Rapid-fire editing, extreme closeup, and Bernard Hermann’s seminal composition – aptly titled ‘The Murder’ – were woven seamlessly together to create audiovisual chaos, the likes of which had never been seen. The set was specially constructed so the camera could get in as close as possible, and the imagery works in such perfect synchronicity with the edits that it gave rise to the urban legend the knife could actually be seen piercing the abdomen of Marion Crane.

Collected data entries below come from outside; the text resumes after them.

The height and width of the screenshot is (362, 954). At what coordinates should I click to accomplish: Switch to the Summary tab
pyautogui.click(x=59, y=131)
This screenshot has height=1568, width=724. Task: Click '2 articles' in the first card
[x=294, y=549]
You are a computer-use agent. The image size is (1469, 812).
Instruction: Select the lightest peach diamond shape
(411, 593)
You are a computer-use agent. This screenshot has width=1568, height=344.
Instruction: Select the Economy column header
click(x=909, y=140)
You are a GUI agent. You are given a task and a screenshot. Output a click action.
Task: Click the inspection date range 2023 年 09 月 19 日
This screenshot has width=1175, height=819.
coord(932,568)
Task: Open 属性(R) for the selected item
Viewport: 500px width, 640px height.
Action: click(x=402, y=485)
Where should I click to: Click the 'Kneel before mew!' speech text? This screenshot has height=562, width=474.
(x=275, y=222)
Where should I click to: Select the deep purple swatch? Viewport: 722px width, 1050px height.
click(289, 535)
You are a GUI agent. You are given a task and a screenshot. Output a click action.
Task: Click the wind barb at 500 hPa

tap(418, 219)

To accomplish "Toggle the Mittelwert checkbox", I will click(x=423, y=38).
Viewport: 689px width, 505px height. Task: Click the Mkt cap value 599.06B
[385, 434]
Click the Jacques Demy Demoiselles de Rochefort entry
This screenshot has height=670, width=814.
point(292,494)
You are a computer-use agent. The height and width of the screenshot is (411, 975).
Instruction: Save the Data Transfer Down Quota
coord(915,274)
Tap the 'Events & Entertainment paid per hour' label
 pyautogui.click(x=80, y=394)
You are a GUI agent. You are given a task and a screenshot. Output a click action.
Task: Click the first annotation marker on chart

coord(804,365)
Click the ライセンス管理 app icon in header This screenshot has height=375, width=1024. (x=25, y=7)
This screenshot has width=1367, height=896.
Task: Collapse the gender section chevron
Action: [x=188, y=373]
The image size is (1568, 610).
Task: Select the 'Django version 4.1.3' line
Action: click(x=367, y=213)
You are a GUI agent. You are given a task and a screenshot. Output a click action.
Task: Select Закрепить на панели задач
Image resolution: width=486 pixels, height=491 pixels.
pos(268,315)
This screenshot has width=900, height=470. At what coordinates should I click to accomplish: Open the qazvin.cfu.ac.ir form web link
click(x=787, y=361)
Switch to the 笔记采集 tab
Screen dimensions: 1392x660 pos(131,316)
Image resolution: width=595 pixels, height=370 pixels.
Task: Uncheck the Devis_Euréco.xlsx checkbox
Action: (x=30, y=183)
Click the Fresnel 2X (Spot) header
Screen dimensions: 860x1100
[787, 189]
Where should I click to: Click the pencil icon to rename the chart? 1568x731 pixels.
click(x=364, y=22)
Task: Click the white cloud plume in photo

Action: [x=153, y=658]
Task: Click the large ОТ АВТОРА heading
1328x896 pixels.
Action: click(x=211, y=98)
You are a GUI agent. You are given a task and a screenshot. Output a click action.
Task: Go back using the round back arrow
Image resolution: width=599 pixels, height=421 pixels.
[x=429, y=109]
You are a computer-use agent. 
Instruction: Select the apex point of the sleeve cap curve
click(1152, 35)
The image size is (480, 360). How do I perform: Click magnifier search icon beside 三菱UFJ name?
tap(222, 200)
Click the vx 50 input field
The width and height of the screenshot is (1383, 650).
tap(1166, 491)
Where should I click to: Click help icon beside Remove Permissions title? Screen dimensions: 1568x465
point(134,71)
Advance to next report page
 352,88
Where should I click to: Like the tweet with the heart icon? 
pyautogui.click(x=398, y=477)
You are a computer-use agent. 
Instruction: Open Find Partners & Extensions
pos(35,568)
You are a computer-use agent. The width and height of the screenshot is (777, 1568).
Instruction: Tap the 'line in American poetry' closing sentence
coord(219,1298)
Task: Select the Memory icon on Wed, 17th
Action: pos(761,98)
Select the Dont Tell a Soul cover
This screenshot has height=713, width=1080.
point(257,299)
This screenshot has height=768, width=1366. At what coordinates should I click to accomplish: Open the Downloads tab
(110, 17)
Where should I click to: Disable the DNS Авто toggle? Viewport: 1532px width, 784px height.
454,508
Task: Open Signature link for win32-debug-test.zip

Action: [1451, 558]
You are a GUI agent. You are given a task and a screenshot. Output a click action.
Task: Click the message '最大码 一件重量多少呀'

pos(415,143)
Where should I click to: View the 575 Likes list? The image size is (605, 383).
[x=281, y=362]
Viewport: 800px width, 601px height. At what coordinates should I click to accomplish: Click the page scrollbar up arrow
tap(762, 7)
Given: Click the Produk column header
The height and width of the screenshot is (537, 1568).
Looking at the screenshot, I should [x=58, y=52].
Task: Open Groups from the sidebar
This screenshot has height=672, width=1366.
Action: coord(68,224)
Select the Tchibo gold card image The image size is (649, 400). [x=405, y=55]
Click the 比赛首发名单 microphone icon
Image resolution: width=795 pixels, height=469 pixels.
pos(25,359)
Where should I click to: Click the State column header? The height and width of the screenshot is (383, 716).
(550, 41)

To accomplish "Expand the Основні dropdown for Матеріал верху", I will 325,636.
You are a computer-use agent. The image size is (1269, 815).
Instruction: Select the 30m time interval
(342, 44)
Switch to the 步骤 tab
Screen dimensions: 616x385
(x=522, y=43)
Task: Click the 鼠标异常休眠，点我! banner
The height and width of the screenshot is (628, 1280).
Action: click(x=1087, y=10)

Violins had typically been used to signal opulence or romance, but Hitchcock used them for sheer terror. The sound design made by a melon getting knifed to within an inch of its fruity life was simple enough but deployed in such a way that cinemagoers were left feeling queasy by the time the blood swirled ominously down the drain, Crane’s life having been extinguished and Leigh’s star power failing to make it anywhere close to the end credits.
Hitchcock had always been a voyeuristic filmmaker happy to let his viewers feel like they were part of the same conversation, and watching a murder unfold in front of their eyes was the next logical progression. It’s not about what happens in the scene, though; it’s about how the director wants the audience to interpret it, which they fell for hook, line, and sinker.
The nudity, the knife cleaving flesh, and the rampant bloodletting are all implied more than they’re seen, and introducing murder to the masses as the most talked-about scene in a box office smash hit helped pave the way for the incoming ‘New Hollywood’ generation to tackle taboos and break down their own barriers, turning what had previously been cinematically unspeakable into mainstream concerns.
And to think, Hitchcock accomplishes all of that and more in a scene that only runs for little over three minutes from beginning to end, with the rapid-fire assault by the then-unknown assailant accounting for less than a third of that time.